Start
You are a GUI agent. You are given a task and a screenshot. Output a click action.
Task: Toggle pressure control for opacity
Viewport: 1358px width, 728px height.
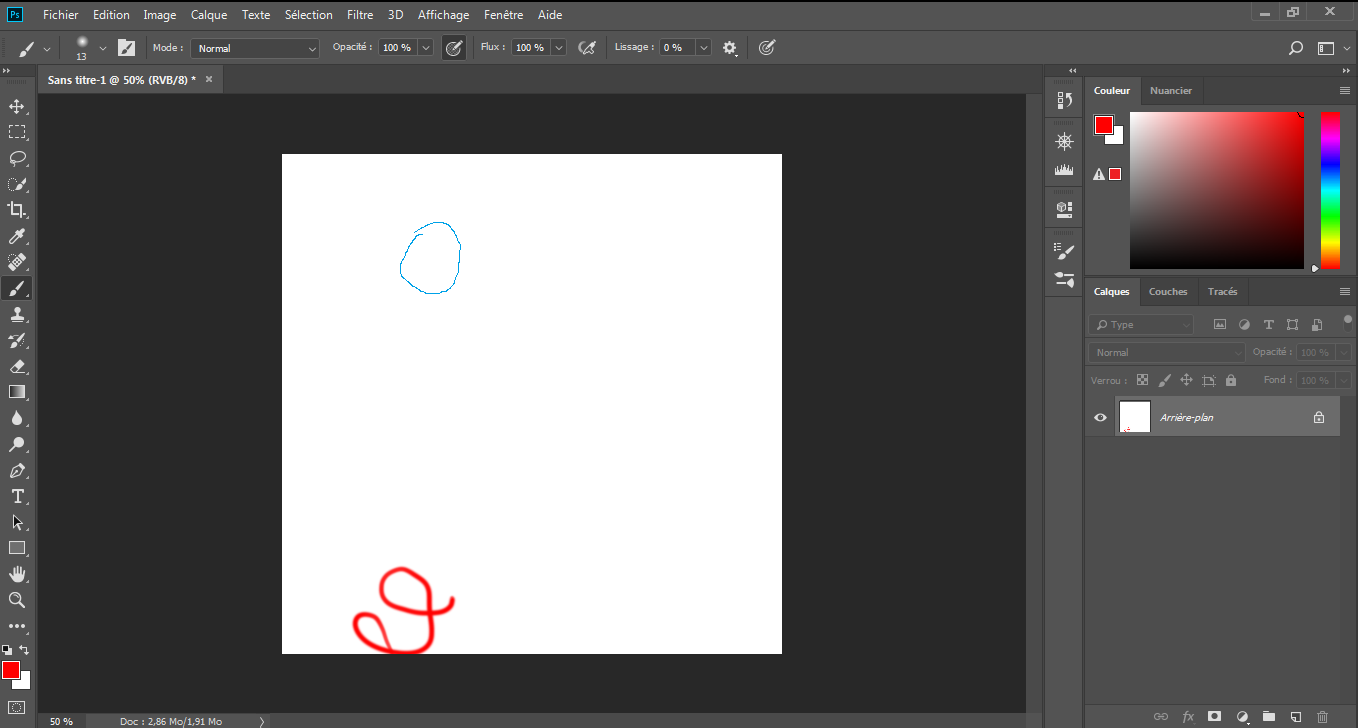tap(454, 47)
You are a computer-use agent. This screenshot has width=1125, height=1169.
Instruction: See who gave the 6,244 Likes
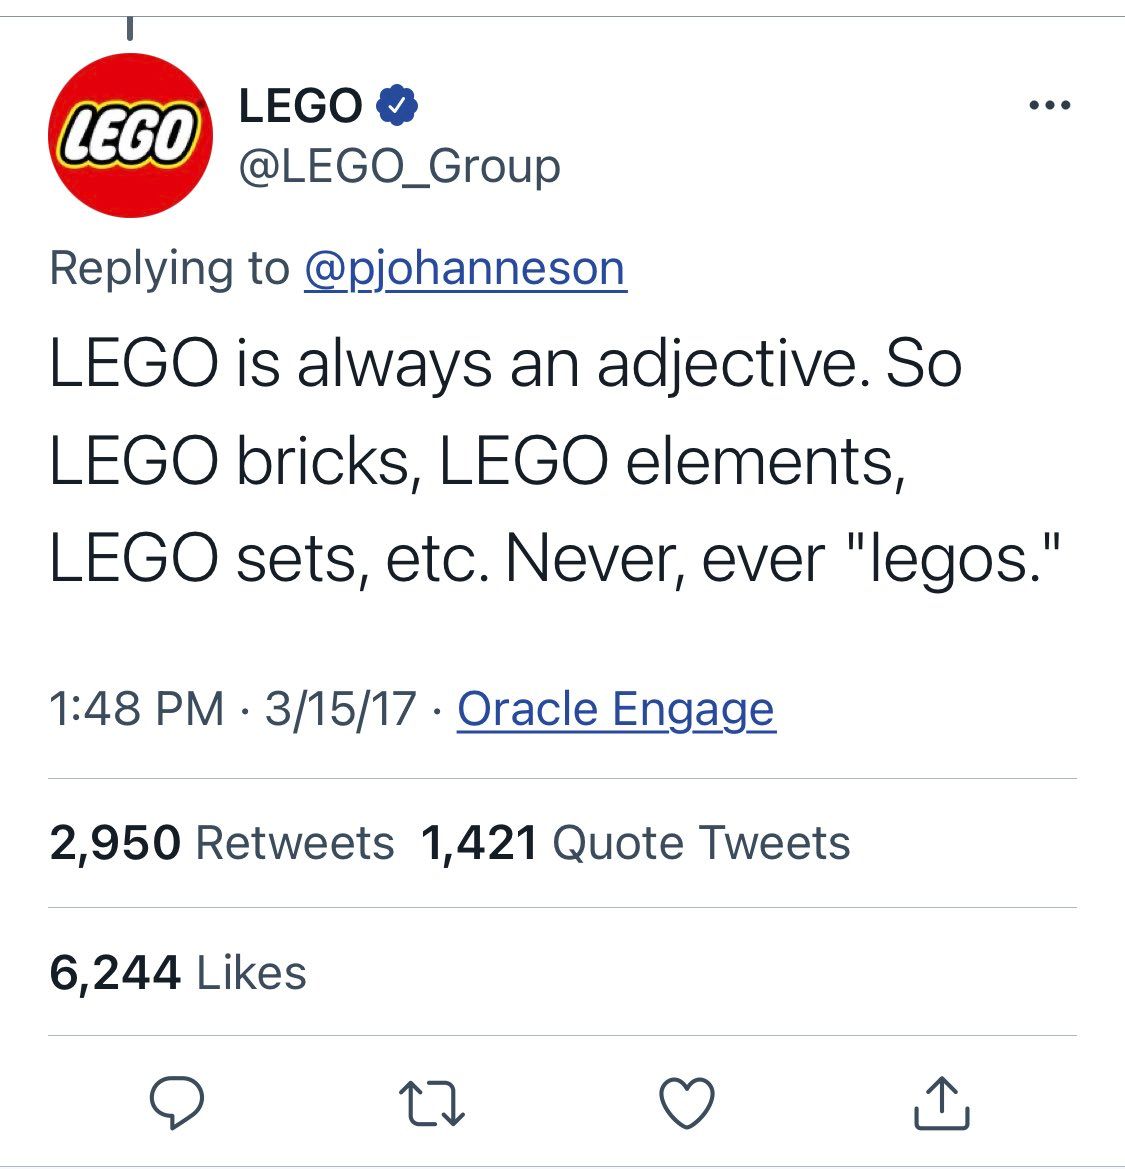tap(178, 973)
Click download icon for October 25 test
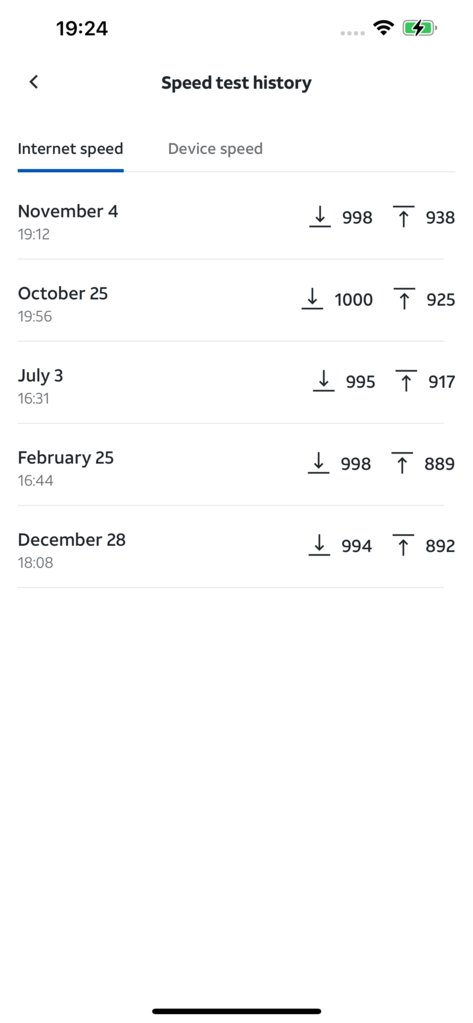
End
- _Problem to solve_:
Repeat the lines of the listing above word for word, leaving out the pictures.

- _Solution to this problem_:
You are a GUI agent. You are given a task and a screenshot. Output a click action.
Task: Toggle pressure control for opacity
Viewport: 1358px width, 728px height.
tap(454, 47)
You are a computer-use agent. This screenshot has width=1125, height=1169.
Instruction: See who gave the 6,244 Likes
tap(178, 973)
Click download icon for October 25 test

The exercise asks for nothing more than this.